— START SELECTED EXTRACT —

21 Apr, 2013 @ 18:45
5 mins read

Riding Mr Henderson’s railway with his titled descendants

mr hendersons railway
Lord Faringdon (left) and Lord Marlesford with Rilke and the Mistress of Sizzle

IT’S teatime on a wet Wednesday in April when the Algeciras-to-Ronda train makes an unscheduled stop at San Pablo to collect 24 passengers from the rain-soaked platform.

This is unusual. There’s not too much call for San Pablo, a Toytown station in the middle of nowhere particular, so the train doesn’t always stop here.

But this is no ordinary escorted group tour, as I already know. I’m in the next carriage, keeping a low profile, a proviso of being privy to this top-secret visit.

I feel like a spy, my nose pressed to the rain-spattered window, watching them. Two British peers of the realm, their ‘Lady’ wives and an assortment of Honourables; three generations of the same family (practically an entire dynasty), climbing into a one-class-fits-all carriage.

I’m not sure what I’m expecting. Pomp and circumstance? Twinsets and pearls? (What foolish stereotypical notions we journos sometimes entertain!) Maybe not leggings and pacamacs, though.

— END SELECTED EXTRACT —
— START DATASET EXTRACT —

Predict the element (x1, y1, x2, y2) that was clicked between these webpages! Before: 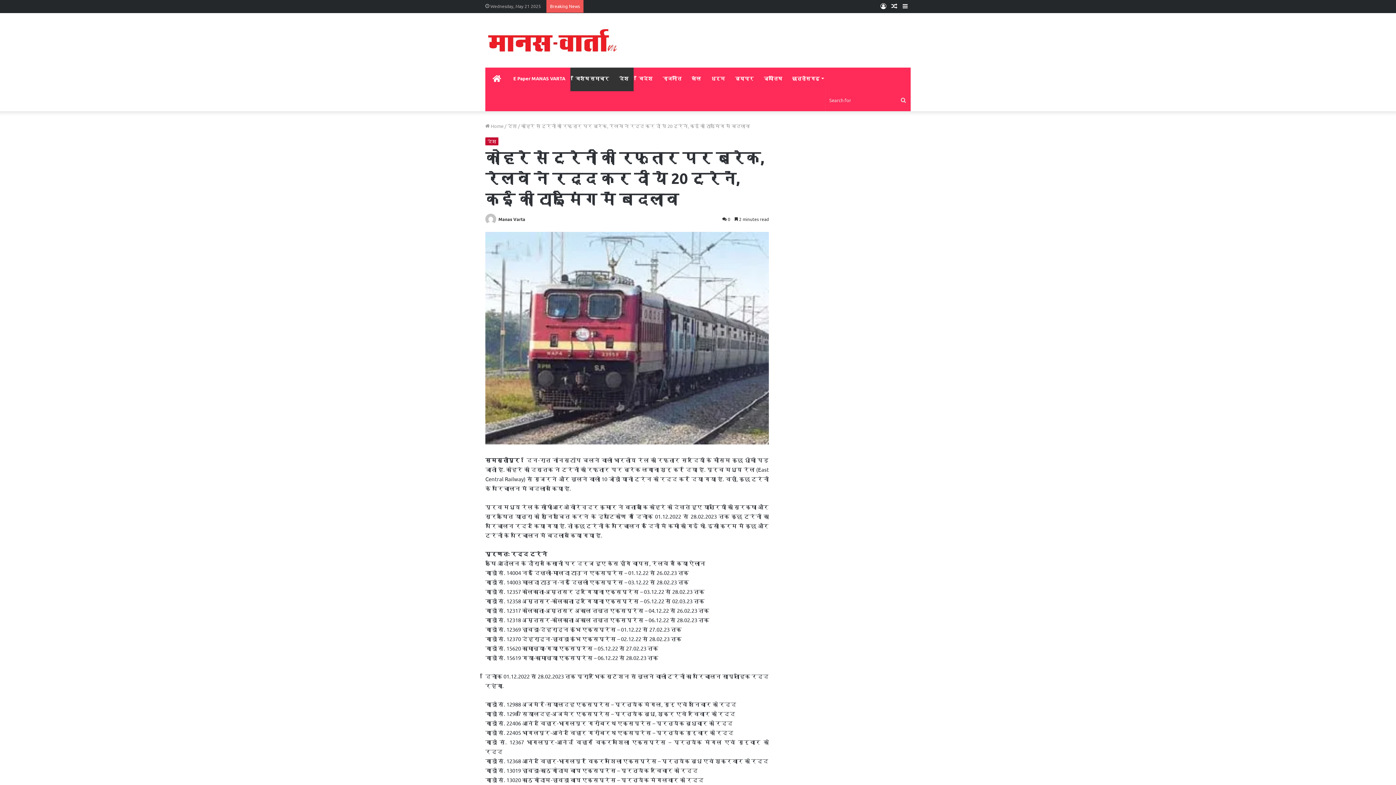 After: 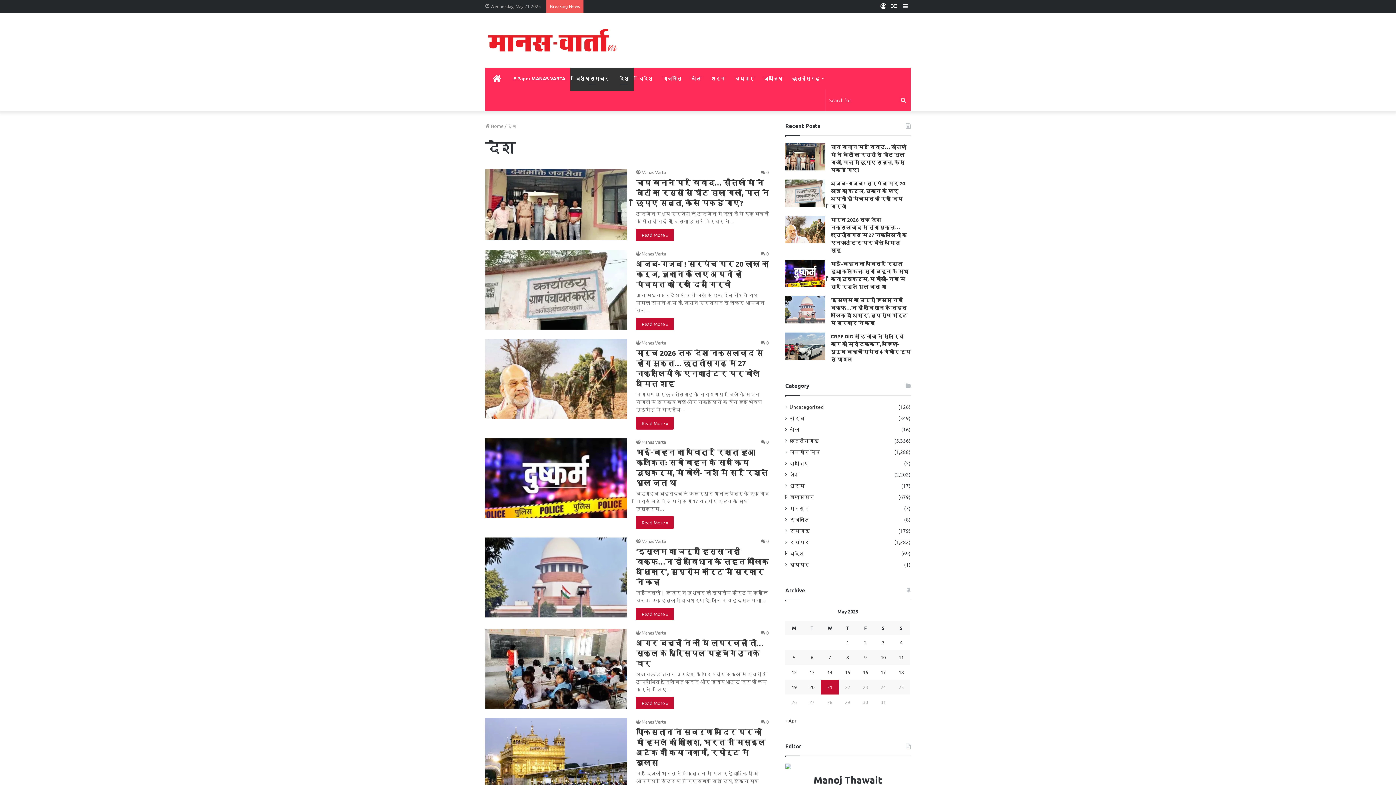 Action: bbox: (485, 137, 498, 145) label: देश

— END DATASET EXTRACT —

DESCRIPTION OF THE TASK: List every place name that appears in the article about riding Mr Henderson's railway.

SOLUTION TO THIS EXERCISE: Algeciras, Ronda, San Pablo